--- Source records ---

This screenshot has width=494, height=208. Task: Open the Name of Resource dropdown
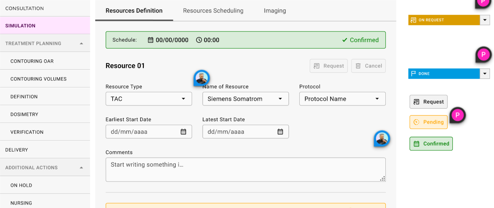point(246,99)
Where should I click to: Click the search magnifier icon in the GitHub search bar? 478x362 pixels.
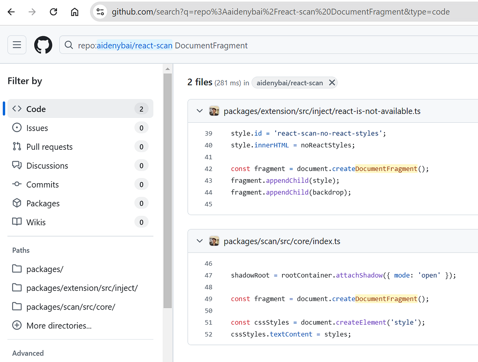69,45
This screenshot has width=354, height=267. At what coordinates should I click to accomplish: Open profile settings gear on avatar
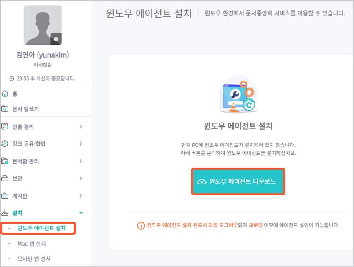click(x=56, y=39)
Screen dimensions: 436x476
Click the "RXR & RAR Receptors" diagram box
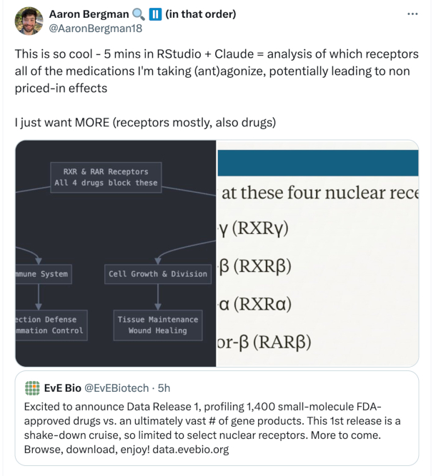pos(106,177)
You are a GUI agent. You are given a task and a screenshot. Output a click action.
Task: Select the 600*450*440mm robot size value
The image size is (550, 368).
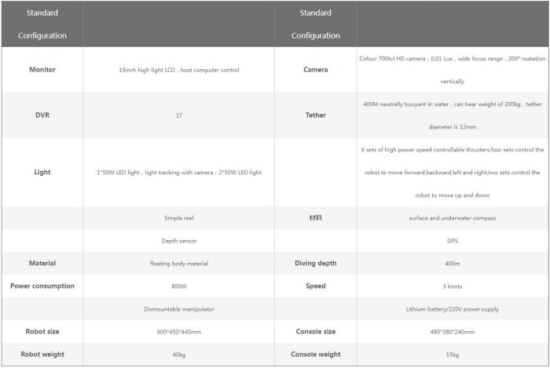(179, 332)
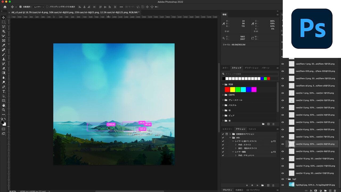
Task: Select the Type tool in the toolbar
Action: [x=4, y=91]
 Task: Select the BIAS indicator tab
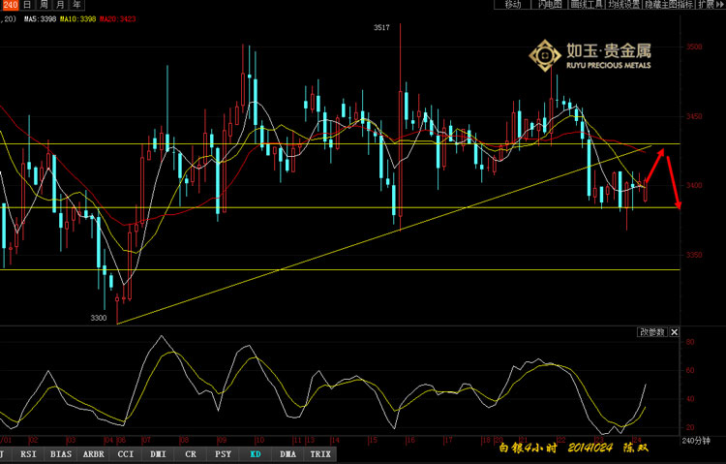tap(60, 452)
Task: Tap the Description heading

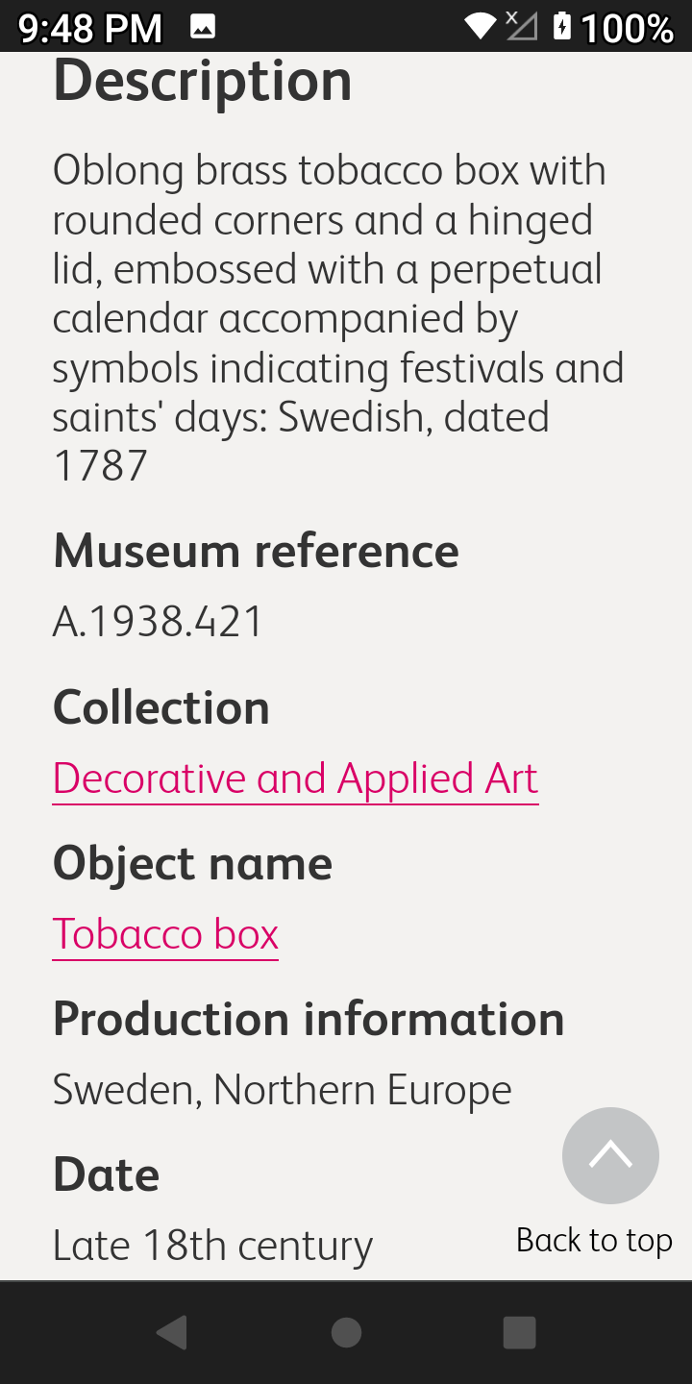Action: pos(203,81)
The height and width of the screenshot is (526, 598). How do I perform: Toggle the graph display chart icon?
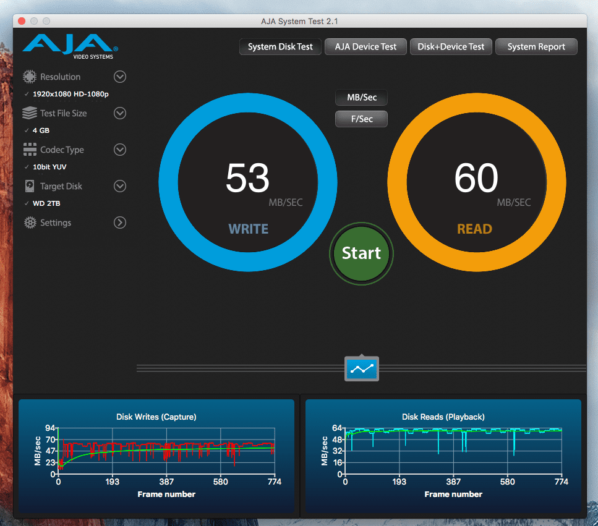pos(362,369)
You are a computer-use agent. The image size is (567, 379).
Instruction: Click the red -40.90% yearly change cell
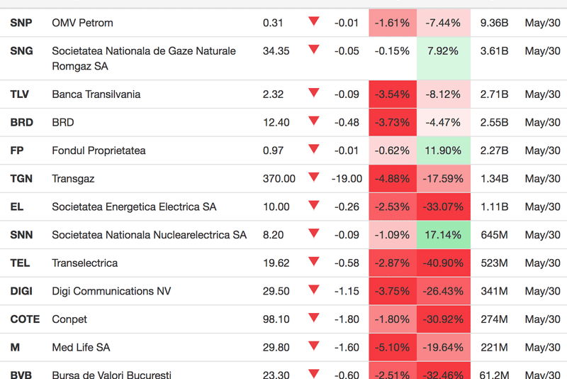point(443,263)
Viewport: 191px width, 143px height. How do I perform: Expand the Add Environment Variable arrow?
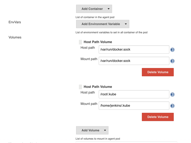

---

◆ The problem ◆
When you copy the entries above, keep every word exactly and omit the images.

◆ Reply ◆
This screenshot has width=494, height=208. Task: Open the Name of Resource dropdown
point(246,99)
Where should I click to: Click the search magnifier icon in the GitHub search bar? 478x362 pixels.
69,45
This screenshot has width=354, height=267. At what coordinates should I click to accomplish: Open profile settings gear on avatar
click(x=56, y=39)
Screen dimensions: 436x476
Click the "RXR & RAR Receptors" diagram box
pos(106,177)
You are a GUI agent. You are given a task and a screenshot. Output a click action.
Task: Select the 600*450*440mm robot size value
The image size is (550, 368).
(179, 332)
Task: Select the Type tool in the toolbar
Action: [x=4, y=91]
 Task: Select the BIAS indicator tab
tap(60, 452)
Task: Tap the Description heading

Action: pos(203,81)
The height and width of the screenshot is (526, 598). How do I perform: Toggle the graph display chart icon?
pos(362,369)
You are a computer-use agent. The image size is (567, 379).
Instruction: Click the red -40.90% yearly change cell
point(443,263)
Viewport: 191px width, 143px height. How do I perform: Expand the Add Environment Variable arrow?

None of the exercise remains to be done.